I access the Break Menu of eix 1.8.2 by pressing CTRL + C. It looks like this:
BREAK: (a)bort (c)ontinue (p)roc info (i)nfo (l)oaded
(v)ersion (k)ill (D)b-tables (d)istribution
At first I assumed kill would be similar to abort (ie, just ends the session), but no. Instead, pressing k produces a core dump and offers more options:
iex(1)>
BREAK: (a)bort (c)ontinue (p)roc info (i)nfo (l)oaded
(v)ersion (k)ill (D)b-tables (d)istribution
k
Process Information
--------------------------------------------------
=proc:<0.105.0>
State: Waiting
Spawned as: erlang:apply/2
Spawned by: <0.75.0>
Message queue length: 0
Number of heap fragments: 1
Heap fragment data: 5
Link list: [{to,<0.64.0>,#Ref<0.720592203.270008322.27074>}]
Reductions: 4202
Stack+heap: 233
OldHeap: 0
Heap unused: 177
OldHeap unused: 0
BinVHeap: 1
OldBinVHeap: 0
BinVHeap unused: 46421
OldBinVHeap unused: 46422
Memory: 2804
Stack dump:
Program counter: 0x000000001f8230e0 (io:execute_request/2 + 200)

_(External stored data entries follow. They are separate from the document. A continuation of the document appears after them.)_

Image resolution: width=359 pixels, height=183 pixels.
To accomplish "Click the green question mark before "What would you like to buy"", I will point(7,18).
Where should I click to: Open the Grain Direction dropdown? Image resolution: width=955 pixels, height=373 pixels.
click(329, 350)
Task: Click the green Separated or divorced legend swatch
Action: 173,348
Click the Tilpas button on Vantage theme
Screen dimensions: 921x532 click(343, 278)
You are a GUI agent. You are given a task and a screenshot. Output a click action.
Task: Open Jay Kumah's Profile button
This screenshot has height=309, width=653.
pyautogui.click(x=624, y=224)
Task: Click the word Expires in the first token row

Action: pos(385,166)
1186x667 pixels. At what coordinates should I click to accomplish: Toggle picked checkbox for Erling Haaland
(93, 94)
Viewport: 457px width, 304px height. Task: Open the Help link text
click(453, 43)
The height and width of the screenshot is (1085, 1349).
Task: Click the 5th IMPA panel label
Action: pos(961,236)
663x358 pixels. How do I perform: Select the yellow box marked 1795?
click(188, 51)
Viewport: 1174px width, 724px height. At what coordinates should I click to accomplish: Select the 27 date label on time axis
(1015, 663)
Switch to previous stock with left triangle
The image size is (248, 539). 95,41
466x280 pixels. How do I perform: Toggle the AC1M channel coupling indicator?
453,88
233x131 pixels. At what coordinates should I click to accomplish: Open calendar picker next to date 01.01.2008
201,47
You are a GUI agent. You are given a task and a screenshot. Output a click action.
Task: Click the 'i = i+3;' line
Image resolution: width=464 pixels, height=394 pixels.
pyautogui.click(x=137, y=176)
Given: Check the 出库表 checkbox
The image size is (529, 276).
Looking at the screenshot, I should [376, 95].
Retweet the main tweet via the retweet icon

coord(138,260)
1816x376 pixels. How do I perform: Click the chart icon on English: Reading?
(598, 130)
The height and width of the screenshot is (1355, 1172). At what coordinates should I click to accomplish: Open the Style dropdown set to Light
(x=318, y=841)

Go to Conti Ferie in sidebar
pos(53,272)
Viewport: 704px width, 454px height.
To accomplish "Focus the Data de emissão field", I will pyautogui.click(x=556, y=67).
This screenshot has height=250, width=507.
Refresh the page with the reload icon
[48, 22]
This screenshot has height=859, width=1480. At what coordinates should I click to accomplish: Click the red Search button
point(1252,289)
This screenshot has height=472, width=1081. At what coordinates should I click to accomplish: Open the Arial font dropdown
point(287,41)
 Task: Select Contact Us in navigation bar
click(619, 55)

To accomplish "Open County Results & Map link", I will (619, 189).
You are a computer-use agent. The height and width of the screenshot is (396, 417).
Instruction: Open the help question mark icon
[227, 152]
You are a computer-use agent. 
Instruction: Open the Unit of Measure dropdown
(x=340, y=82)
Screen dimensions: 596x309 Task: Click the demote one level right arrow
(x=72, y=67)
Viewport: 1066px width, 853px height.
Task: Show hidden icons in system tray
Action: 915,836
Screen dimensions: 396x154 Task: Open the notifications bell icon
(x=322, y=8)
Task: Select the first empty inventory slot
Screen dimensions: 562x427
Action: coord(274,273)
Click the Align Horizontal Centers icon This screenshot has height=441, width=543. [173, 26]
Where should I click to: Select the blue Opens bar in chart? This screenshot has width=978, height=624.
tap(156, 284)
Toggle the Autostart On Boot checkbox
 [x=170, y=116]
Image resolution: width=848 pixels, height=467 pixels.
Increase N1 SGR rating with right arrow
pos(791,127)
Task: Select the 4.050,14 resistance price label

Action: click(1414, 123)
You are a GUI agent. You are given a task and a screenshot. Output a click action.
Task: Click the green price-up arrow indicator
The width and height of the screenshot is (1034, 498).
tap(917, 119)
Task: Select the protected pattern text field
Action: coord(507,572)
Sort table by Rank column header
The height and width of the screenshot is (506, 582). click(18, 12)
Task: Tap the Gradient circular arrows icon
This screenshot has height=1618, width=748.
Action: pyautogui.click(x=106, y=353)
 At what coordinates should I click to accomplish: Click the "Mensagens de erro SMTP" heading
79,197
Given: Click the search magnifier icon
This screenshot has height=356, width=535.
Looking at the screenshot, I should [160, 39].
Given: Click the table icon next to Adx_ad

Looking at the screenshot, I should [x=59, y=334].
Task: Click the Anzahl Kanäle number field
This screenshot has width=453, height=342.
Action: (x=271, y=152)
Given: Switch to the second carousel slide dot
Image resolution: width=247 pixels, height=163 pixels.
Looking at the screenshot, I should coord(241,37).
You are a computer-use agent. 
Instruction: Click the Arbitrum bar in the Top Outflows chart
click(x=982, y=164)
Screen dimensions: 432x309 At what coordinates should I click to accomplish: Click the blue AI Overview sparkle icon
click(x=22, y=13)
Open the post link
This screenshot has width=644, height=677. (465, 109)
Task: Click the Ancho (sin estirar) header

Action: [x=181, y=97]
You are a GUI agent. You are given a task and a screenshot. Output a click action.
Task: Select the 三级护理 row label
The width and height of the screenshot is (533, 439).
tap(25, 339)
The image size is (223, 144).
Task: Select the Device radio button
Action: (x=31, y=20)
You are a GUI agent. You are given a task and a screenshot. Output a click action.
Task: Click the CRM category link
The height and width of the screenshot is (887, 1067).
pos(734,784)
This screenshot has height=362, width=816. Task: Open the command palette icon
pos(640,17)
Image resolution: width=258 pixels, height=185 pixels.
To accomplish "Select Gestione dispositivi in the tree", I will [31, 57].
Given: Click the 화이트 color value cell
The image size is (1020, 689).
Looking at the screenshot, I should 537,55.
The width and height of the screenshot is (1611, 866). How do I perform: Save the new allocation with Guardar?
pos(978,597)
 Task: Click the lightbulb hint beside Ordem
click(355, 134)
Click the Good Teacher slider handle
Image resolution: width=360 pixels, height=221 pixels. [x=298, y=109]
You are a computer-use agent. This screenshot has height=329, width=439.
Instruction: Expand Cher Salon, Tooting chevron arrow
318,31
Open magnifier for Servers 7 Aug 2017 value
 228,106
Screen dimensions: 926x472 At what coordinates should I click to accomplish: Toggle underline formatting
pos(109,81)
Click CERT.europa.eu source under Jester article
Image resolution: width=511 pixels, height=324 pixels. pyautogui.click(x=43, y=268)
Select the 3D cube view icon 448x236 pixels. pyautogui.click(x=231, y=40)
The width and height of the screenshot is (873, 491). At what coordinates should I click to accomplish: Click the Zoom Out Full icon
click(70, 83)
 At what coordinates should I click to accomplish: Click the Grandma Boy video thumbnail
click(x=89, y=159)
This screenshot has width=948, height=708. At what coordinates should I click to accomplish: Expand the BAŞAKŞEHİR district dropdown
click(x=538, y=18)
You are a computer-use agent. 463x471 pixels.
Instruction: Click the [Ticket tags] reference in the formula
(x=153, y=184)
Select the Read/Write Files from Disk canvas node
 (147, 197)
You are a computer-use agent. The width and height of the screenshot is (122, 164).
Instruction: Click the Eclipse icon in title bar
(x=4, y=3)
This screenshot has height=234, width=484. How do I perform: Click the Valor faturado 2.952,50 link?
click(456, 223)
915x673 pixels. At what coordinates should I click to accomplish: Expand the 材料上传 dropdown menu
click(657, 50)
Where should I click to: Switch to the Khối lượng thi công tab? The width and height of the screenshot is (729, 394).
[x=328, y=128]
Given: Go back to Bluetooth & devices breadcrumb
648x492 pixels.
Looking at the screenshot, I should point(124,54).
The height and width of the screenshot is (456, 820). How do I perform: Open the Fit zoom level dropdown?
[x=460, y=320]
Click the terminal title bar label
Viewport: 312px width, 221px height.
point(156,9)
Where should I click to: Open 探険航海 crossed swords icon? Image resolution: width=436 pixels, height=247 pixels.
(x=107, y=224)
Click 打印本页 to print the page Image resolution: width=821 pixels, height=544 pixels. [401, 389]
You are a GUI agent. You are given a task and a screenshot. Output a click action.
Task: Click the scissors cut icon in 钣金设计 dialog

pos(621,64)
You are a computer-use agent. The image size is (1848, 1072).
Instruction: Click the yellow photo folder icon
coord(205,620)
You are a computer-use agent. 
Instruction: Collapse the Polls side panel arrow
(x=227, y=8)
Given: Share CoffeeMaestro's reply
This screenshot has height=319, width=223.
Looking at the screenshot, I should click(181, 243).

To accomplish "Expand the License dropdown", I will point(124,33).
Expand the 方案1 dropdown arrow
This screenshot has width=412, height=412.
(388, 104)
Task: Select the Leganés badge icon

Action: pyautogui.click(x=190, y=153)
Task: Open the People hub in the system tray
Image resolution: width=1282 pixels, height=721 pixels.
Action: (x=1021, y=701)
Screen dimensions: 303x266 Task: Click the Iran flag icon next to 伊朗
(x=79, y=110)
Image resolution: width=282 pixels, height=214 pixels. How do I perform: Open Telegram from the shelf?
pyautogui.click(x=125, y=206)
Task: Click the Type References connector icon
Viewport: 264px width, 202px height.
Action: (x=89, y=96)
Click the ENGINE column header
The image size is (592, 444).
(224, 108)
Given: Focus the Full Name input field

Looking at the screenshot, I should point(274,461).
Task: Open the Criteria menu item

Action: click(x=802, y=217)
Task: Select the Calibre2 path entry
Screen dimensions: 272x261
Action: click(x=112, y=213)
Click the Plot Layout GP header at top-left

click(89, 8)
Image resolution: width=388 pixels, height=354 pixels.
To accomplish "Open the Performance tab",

CP: 0x0000000000000000 (invalid)
arity = 0
0x000000001ddcee08 Return addr 0x000000001f8a4ba0 ('Elixir.IEx.Server':io_get/3 + 96)
y(0) #Ref<0.720592203.270008322.27074>
y(1) {false,{get_line,unicode,<<"iex(1)> ">>}}
y(2) <0.64.0>
0x000000001ddcee28 Return addr 0x000000001d53ecf8 (<terminate process normally>)
y(0) <0.105.0>
y(1) <0.75.0>
Internal State: ACT_PRIO_NORMAL | USR_PRIO_NORMAL | PRQ_PRIO_NORMAL
(k)ill (n)ext (r)eturn:
If I press k again, I get another core dump. Pressing n also gives me a core dump and I think it's the same as pressing k. The final option, r, does different things depending on what I've done previously. If I've only pressed k or n a few times, it just ignores it and I have to press enter twice. iex interprets the second enter as it normally would and returns nil.
(k)ill (n)ext (r)eturn:
r
nil
If I've pressed k and n a bunch of times, it either does this:
(k)ill (n)ext (r)eturn:
r
** (EXIT from #PID<0.104.0>) shell process exited with reason: killed
Interactive Elixir (1.8.2) - press Ctrl+C to exit (type h() ENTER for help)
iex(1)>
09:39:57.929 [info] Application iex exited: killed
or this:
(k)ill (n)ext (r)eturn:
r
09:46:20.268 [info] Application iex exited: killed
09:46:20.269 [info] Application elixir exited: killed
09:46:20.274 [error] GenServer IEx.Pry terminating
** (stop) killed
Last message: {:EXIT, #PID<0.88.0>, :killed}
State: 1
or this:
(k)ill (n)ext (r)eturn:
r
Logger - error: {removed_failing_handler,'Elixir.Logger'}
Logger - error: {removed_failing_handler,'Elixir.Logger'}
Logger - error: {removed_failing_handler,'Elixir.Logger'}
I am unsure how it decides which of those messages should be displayed.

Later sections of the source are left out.